■ EXERCISE INSTRUCTIONS
So long as no pictures are carried over, output the records below exactly.

■ Collected data entries
----------
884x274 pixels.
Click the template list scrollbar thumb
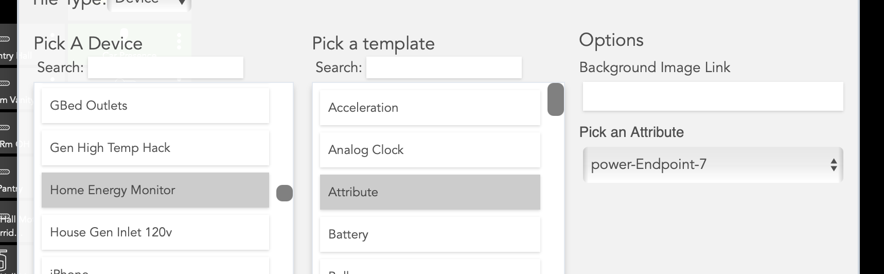[555, 99]
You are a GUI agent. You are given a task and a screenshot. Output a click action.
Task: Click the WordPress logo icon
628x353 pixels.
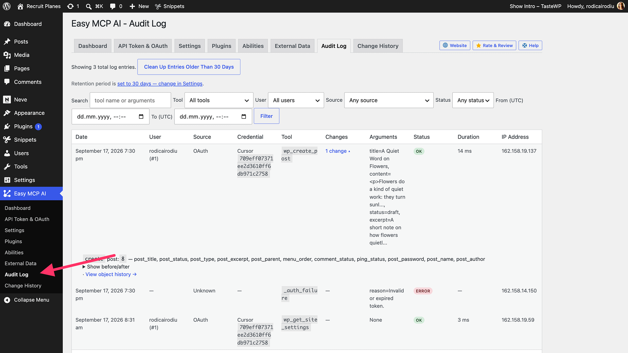tap(7, 6)
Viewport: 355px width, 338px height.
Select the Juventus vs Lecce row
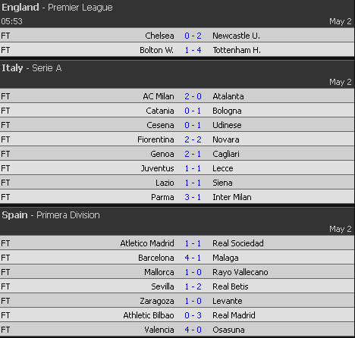(177, 168)
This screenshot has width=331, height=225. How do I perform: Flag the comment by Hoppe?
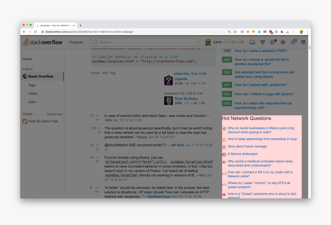pos(97,133)
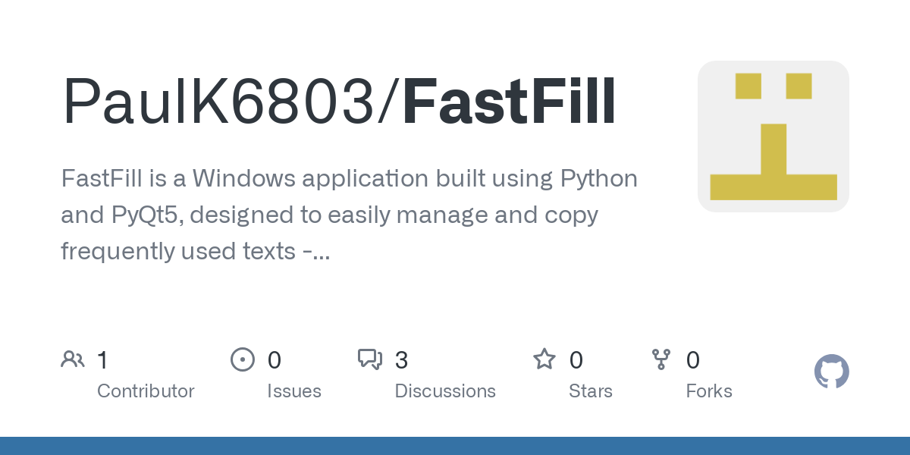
----------
■ SOLVED PROBLEM
884x274 pixels.
Click the template list scrollbar thumb
[555, 99]
You are a GUI agent. You are given a task and a screenshot. Output a click action.
Task: Click the WordPress logo icon
628x353 pixels.
tap(7, 6)
Viewport: 355px width, 338px height.
Select the Juventus vs Lecce row
(177, 168)
This screenshot has width=331, height=225. How do I perform: Flag the comment by Hoppe?
pos(97,133)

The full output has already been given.